Alcuni numeri del rapporto
Il Living Planet Report, lanciato dal Wwf al livello internazionale, misura la riduzione delle popolazioni globali di mammiferi, uccelli, anfibi, rettili e pesci. L’analisi 2020 mostra un calo medio di due terzi avvenuto in meno di mezzo secolo, causato in gran parte dalla distruzione degli ecosistemi. Il Living Planet Index, fornito dalla Zoological Society of London, mostra infatti che i fattori ritenuti in grado di aumentare la vulnerabilità del pianeta alle pandemie, come il cambiamento dell'uso del suolo e l'utilizzo e il commercio di fauna selvatica, sono gli stessi che hanno determinato il crollo delle popolazioni di specie di vertebrati tra il 1970 e il 2016, il cui valore medio globale si attesta intorno al 68% di perdita.
Alcuni commenti
"Il Living Planet Report 2020 sottolinea come la crescente distruzione della natura da parte dell'umanità stia avendo impatti catastrofici non solo sulle popolazioni di fauna selvatica, ma anche sulla salute umana e su tutti gli aspetti della nostra vita", afferma Marco Lambertini, direttore generale del Wwf Internazionale. "Non possiamo ignorare questi segnali: il grave calo delle popolazioni di specie selvatiche ci indica che la natura si sta deteriorando e che il nostro pianeta ci lancia segnali di allarme rosso sul funzionamento dei sistemi naturali. Dai pesci degli oceani e dei fiumi alle api, fondamentali per la nostra produzione agricola, il declino della fauna selvatica influisce direttamente sulla nutrizione, sulla sicurezza alimentare e sui mezzi di sussistenza di miliardi di persone”.

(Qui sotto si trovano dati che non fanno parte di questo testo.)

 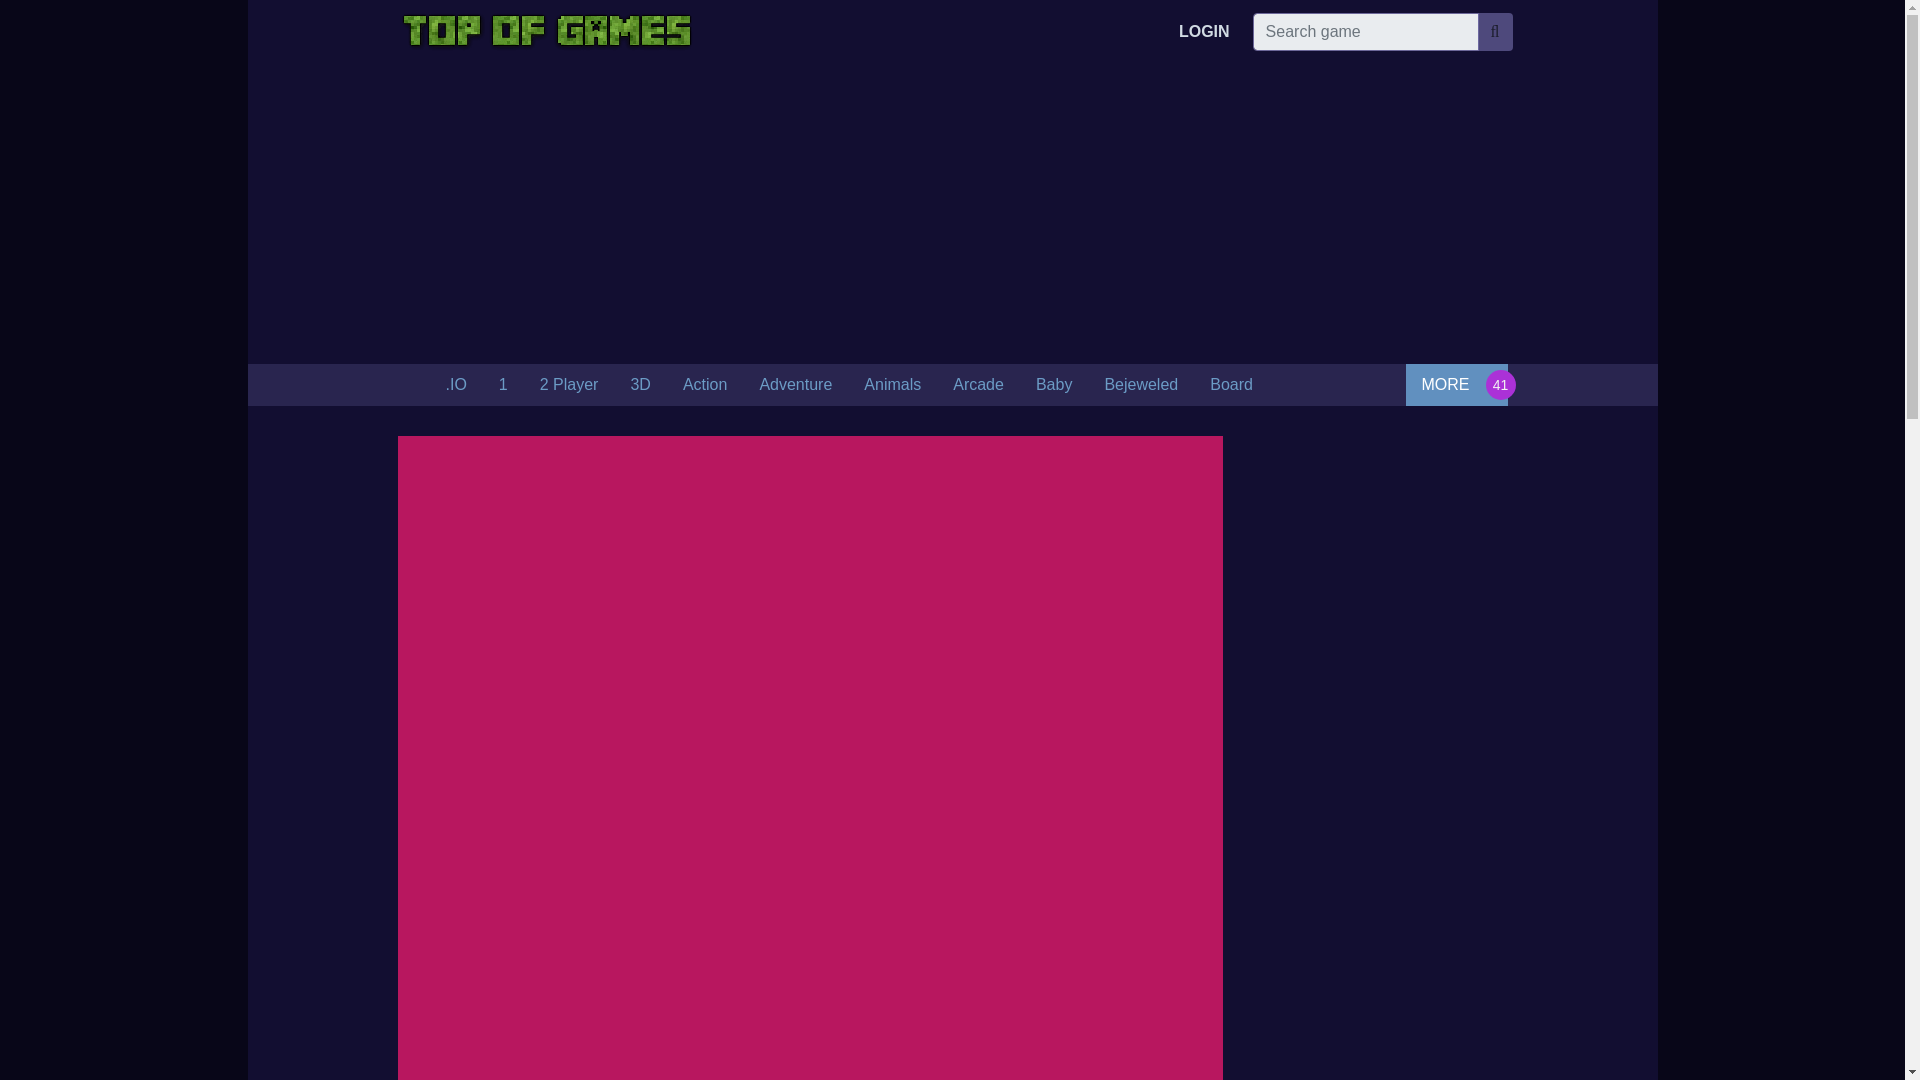 What do you see at coordinates (1141, 385) in the screenshot?
I see `Bejeweled` at bounding box center [1141, 385].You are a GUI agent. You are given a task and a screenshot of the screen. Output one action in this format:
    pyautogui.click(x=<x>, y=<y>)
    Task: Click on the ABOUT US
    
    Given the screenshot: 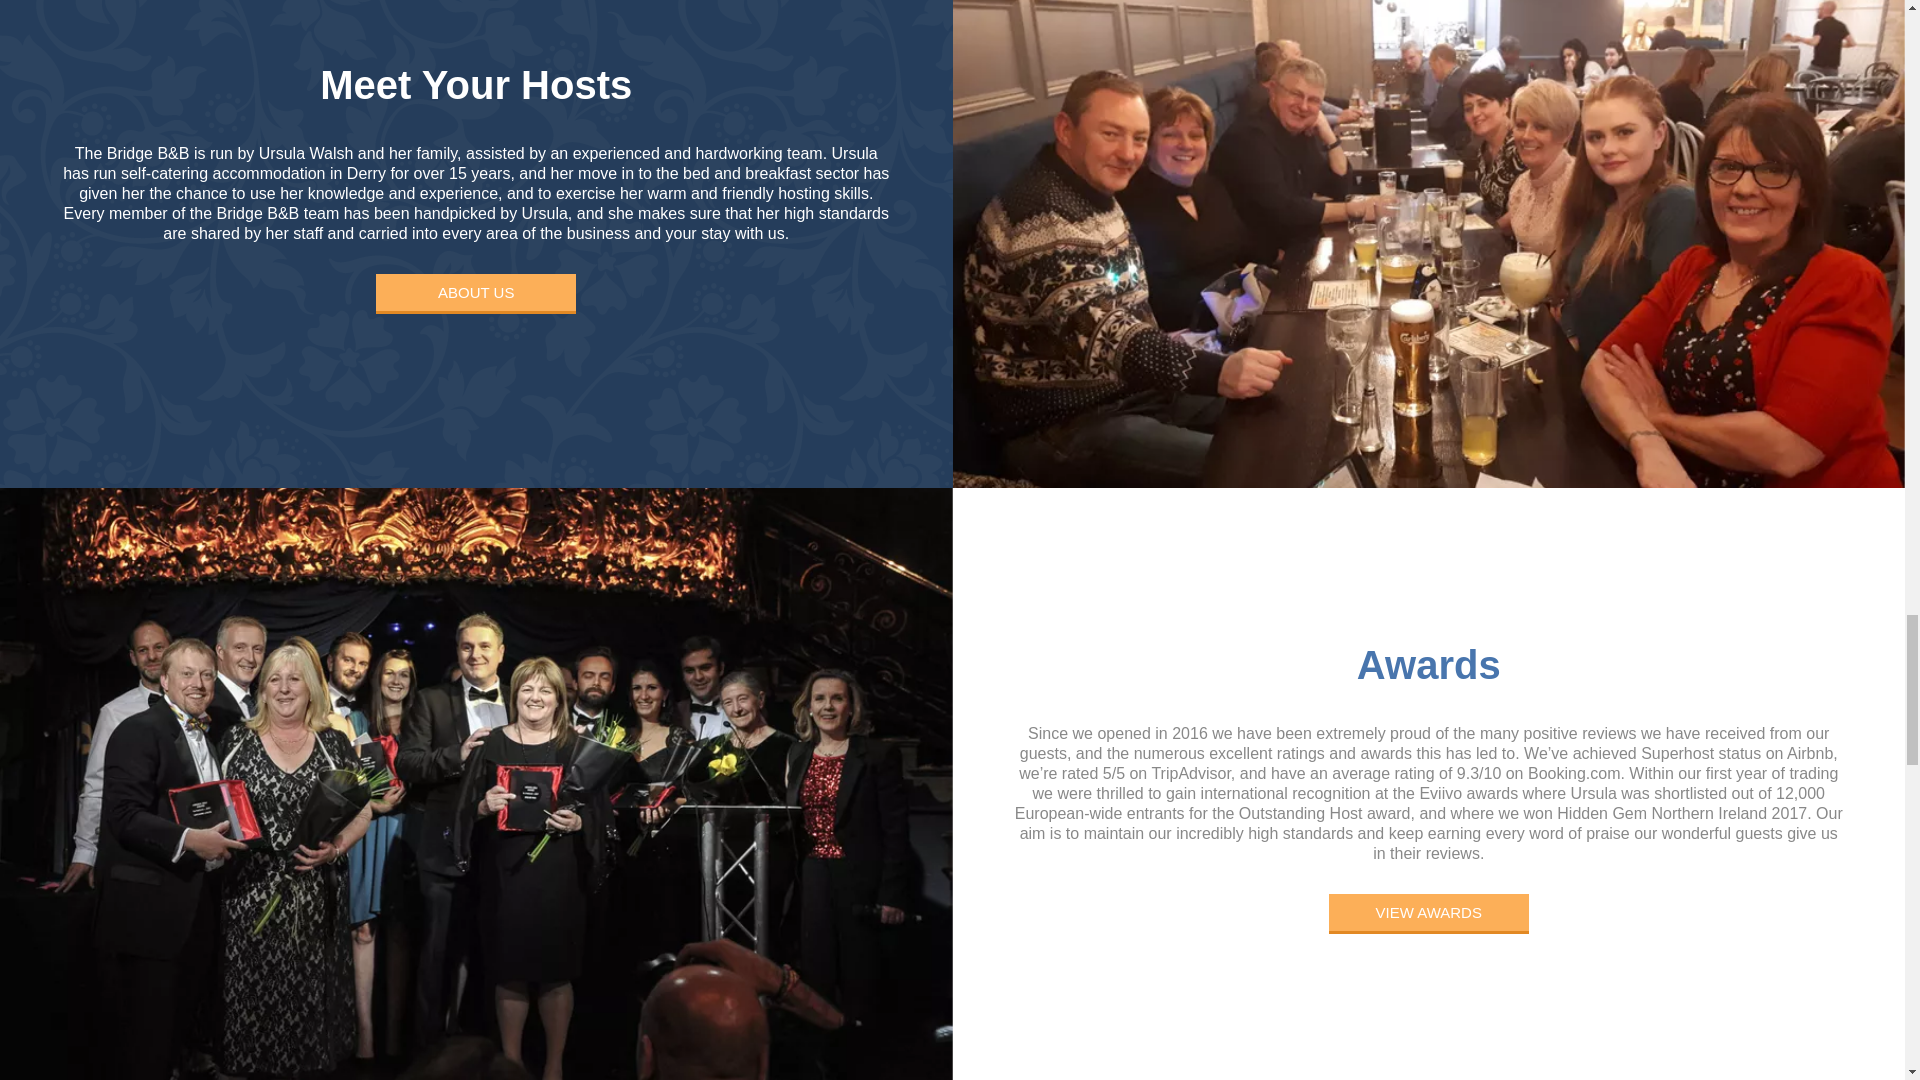 What is the action you would take?
    pyautogui.click(x=476, y=294)
    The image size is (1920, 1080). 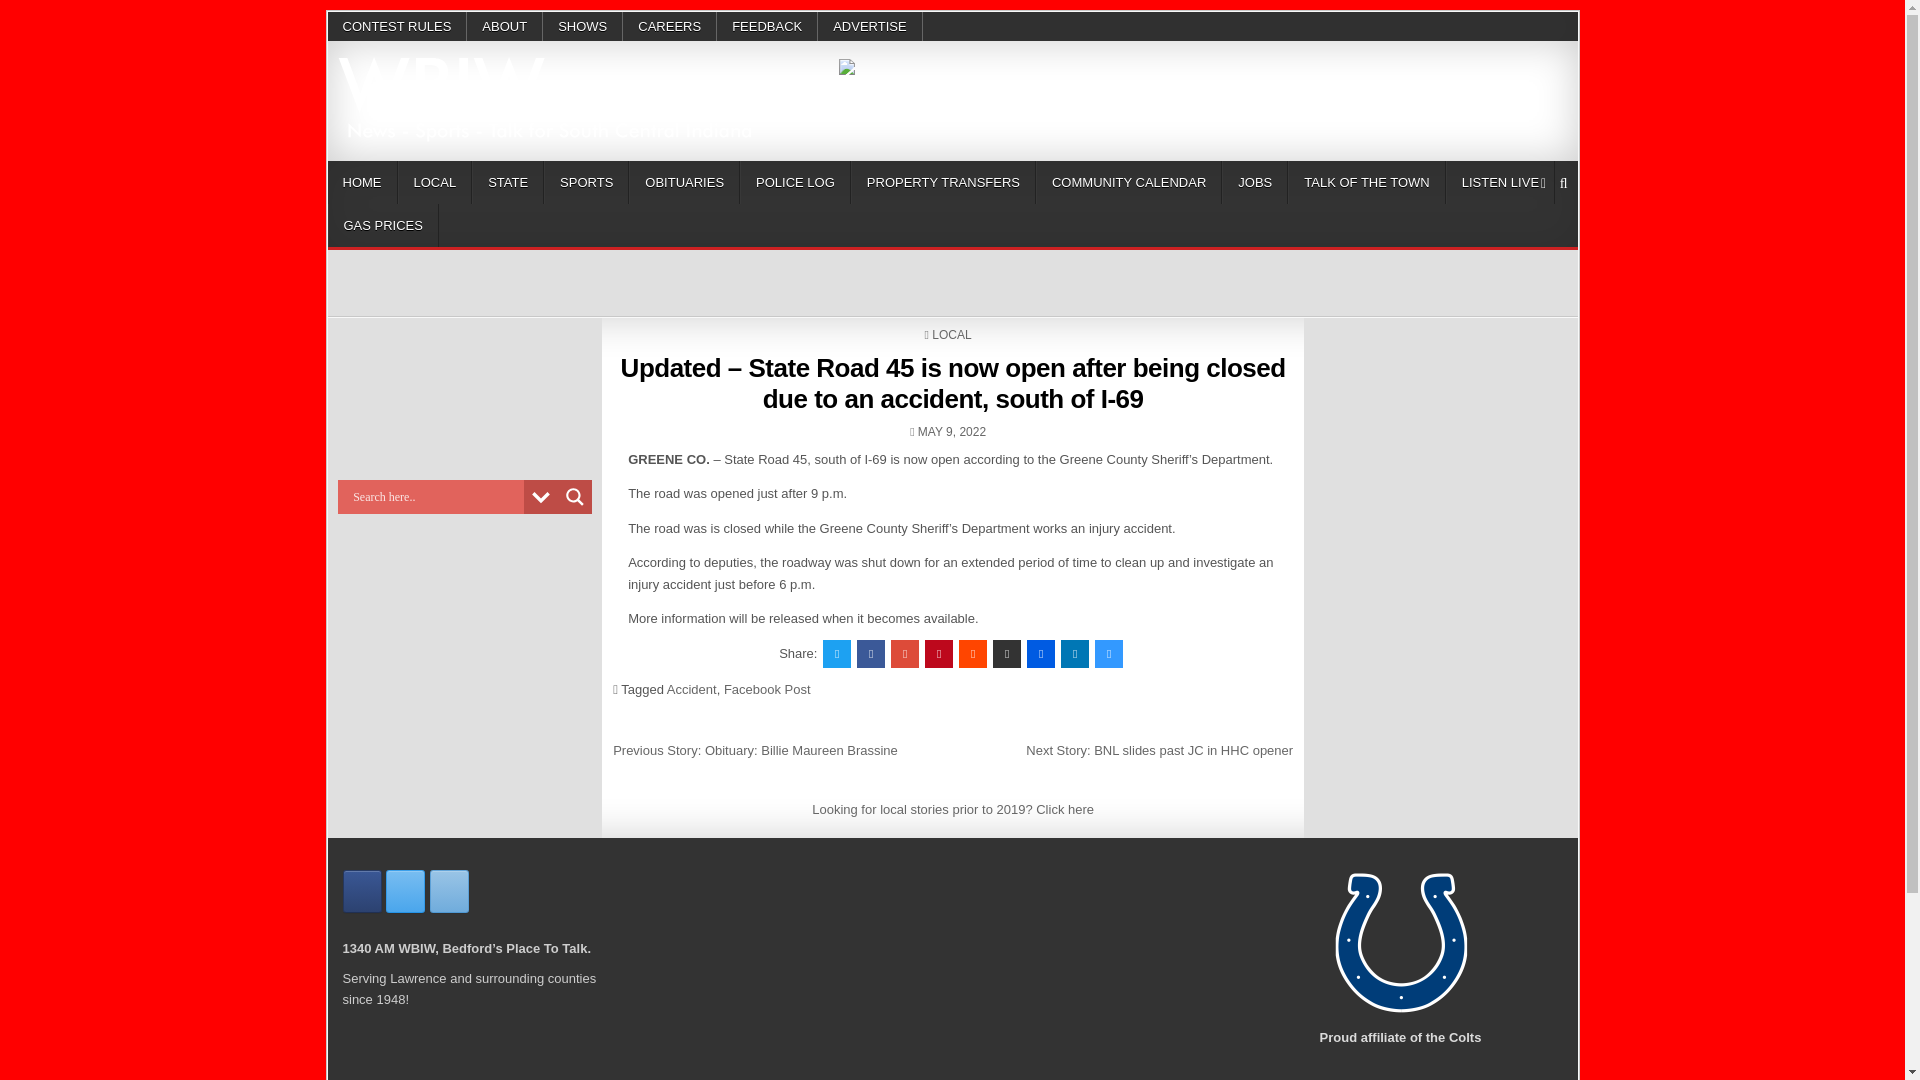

"La natura è alla base della nostra salute, del nostro benessere e dei nostri mezzi di sussistenza, eppure la stiamo distruggendo molto più velocemente di quanto sia in grado di ricostituirsi”, dice la presidente del Wwf Italia Donatella Bianchi.
Il costo ecologico
Secondo il rapporto, la continua perdita di biodiversità minerà il raggiungimento della maggior parte degli Obiettivi di Sviluppo Sostenibile delle Nazioni Unite, compresa la riduzione della povertà e la sicurezza alimentare, idrica ed energetica. Ma la biodiversità ha anche un valore economico sbalorditivo, che dovrebbe essere riconosciuto nei sistemi contabili nazionali. A parere del Wwf, gli impatti economici del declino della natura costeranno al mondo almeno 479 miliardi di dollari all'anno, aggiungendo fino a circa 10 trilioni di dollari entro il 2050.
Dettagli di natura
Le specie in via di estinzione analizzate includono il gorilla di pianura orientale, per il quale nel Parco Nazionale Kahuzi-Biega (Repubblica Democratica del Congo) è previsto un calo dell'87% tra il 1994 e il 2015, principalmente a causa della caccia illegale, e il pappagallo cenerino in Ghana sud-occidentale, il cui numero è diminuito fino al 99% tra il 1992 e il 2014 a causa delle trappole usate per il commercio di uccelli selvatici e la perdita di habitat.
Il Living Planet Index ha monitorato quasi 21mila popolazioni di oltre 4mila specie di vertebrati tra il 1970 e il 2016. Anche le popolazioni di fauna selvatica che si trovano negli habitat di acqua dolce hanno subito un calo dell'84%, il calo medio della popolazione più netto tra tutti i bioma, equivalente al 4 per cento all'anno dal 1970. Un esempio è costituito dalla popolazione riproduttiva dello storione cinese nel fiume Yangtze in Cina, diminuita del 97% tra il 1982 e il 2015 a causa dello sbarramento del corso d’acqua.